Sofia Duchovny (1988 in Moskau) überträgt in ihrer künstlerischen Praxis Methoden der Malerei auf andere Medien wie Skulptur oder Aquarelle. Sie interessiert sich für die Idee des Kunstwerks als flexibles, nicht-passives Objekt und für dessen transformatives Potenzial. Hierbei nimmt sie besonders Arbeitsprozesse und die Situation der/des Künstlerin als flexiblen Arbeiter in wechselnden Umgebungen in den Blick. Duchovnys Arbeiten nehmen die Form von mobilen Skulpturen an, die sie raumspezifisch platziert. Als temporäre räumliche Intervention gewinnen Duchovnys Skulpturen einen performativen Charakter.

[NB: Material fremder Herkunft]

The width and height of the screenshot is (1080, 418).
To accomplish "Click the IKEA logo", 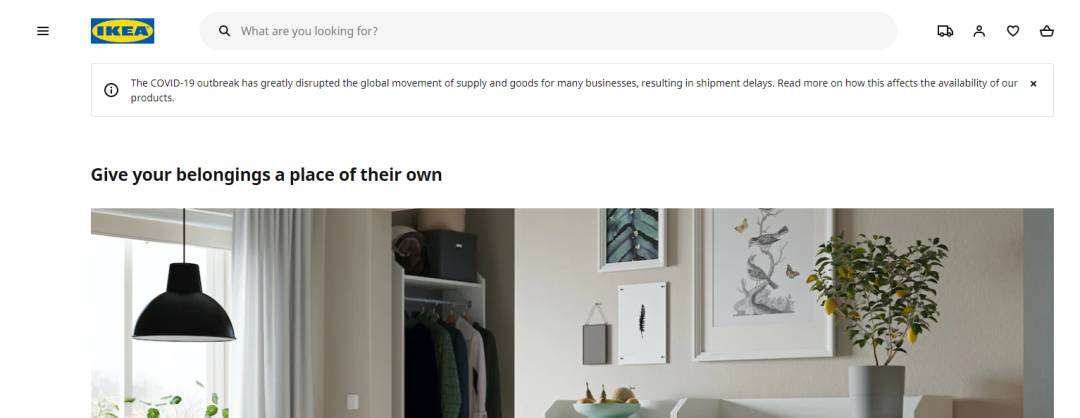I will (x=123, y=31).
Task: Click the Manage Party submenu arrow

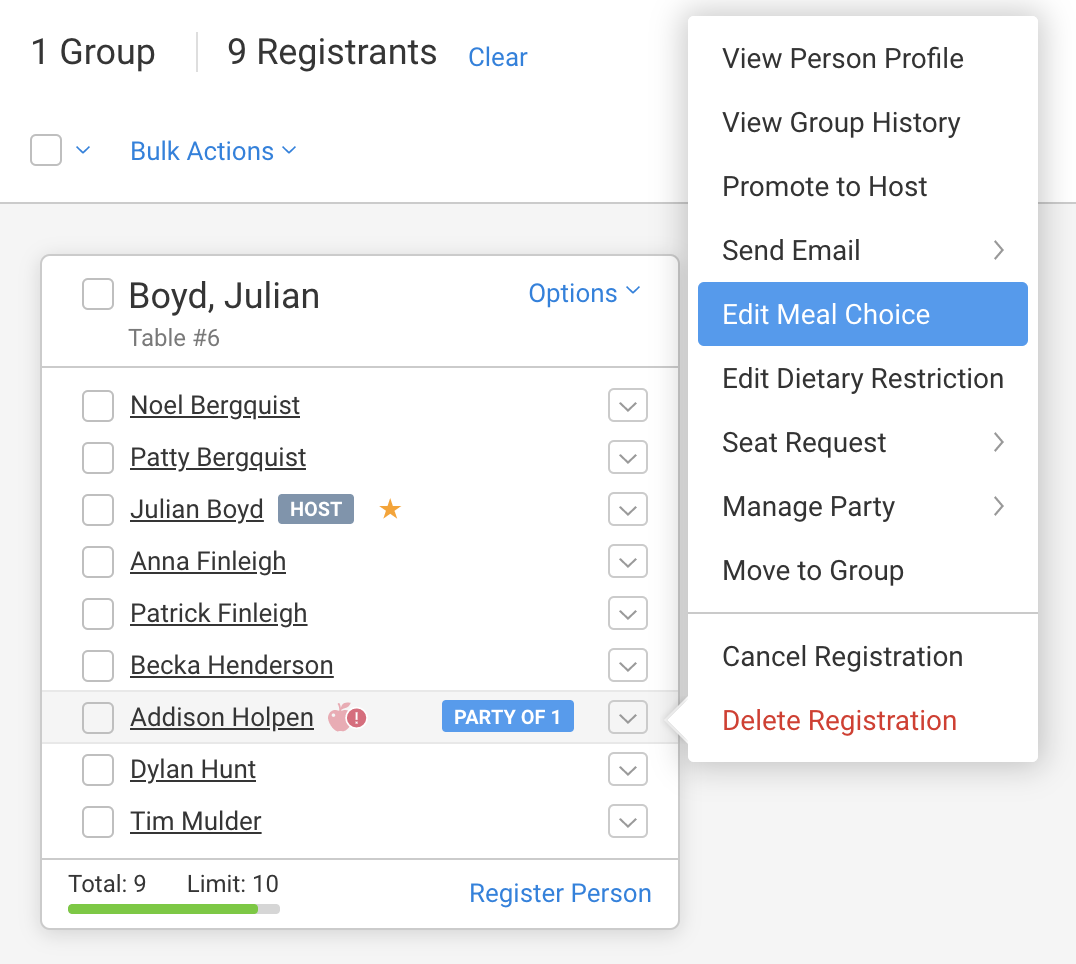Action: pos(998,507)
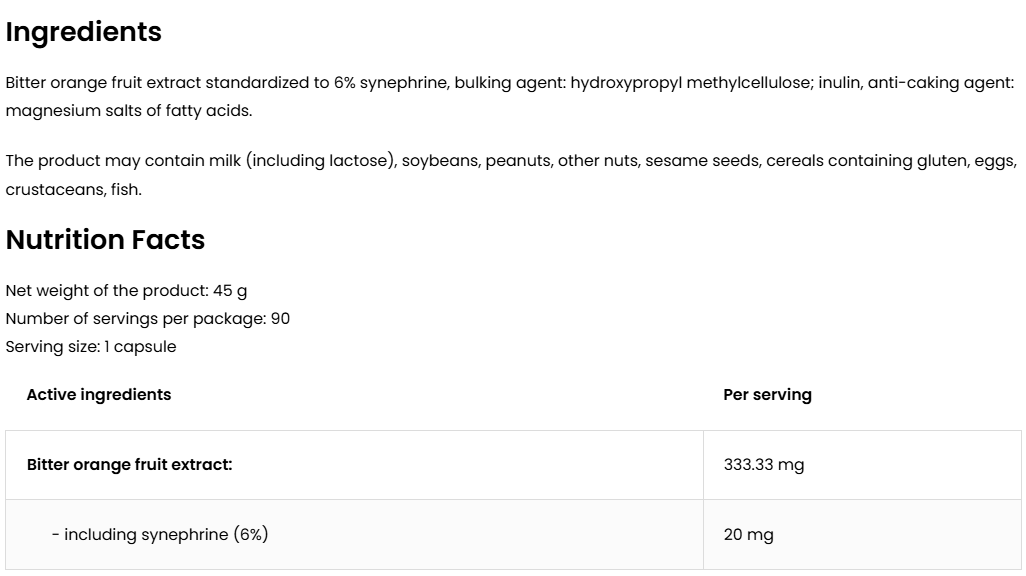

Ohne Titel (2017) erscheint wie ein sich bewegender Körper im Raum. Die filigrane Materialität der haltenden Glieder und die Transparenz des sowohl an Haut als auch an Dessous erinnernden Tülls, den die Künstlerin flächig aufspannt, spielen mit der Durchlässigkeit und Temporalität von Räumen und Körpern, deren Spannung sich jederzeit auflösen könnte. In der neuen Kleinskulptur Bat 1, 2018 knüpft die Künstlerin an die Idee der Skulptur an und kombiniert sie mit einem Aquarell, das die Flüchtigkeit und Flexibilität der größeren Form aufgreift.

Gernot Wielands (*1968 in Horn, AT) Arbeit basiert auf Narration und Erinnerung. Er arbeitet vor allem mit Text, Video und Lecture Performance um psychologische Zusammenhänge der Gesellschaft und der Menschen zu untersuchen. Der Künstler verbindet persönliche und historische Erzählungen mit wissenschaftlichen Fakten, fiktionale und reale Elemente mit tragikomischen Ereignissen und entwickelt dabei gleichsam humorvolle, absurde und
berührende Geschichten. Seine neue, eigens für die Ausstellung produzierte Videoarbeit Ink in Milk (2018) verknüpft verschiedene Geschichten, die erzählen, was Scham bedeutet. Sie umfasst Erzählungen und Erinnerungen an seine Kindheit in einem österreichischen Dorf und Gedanken zu sozialer Herkunft und dem Aufwachsen in Institutionen.

Kuratiert von Nadja Quante.

PiK – Projektraum im KunstWerk, Deutz-Mülheimer-Straße 127, 51063 Köln

Die Ausstellung entsteht in Kooperation mit dem Künstlerhaus Bremen, wo sie anschließend vom 30. Juni bis 2. September 2018 in veränderter Form zu sehen sein wird.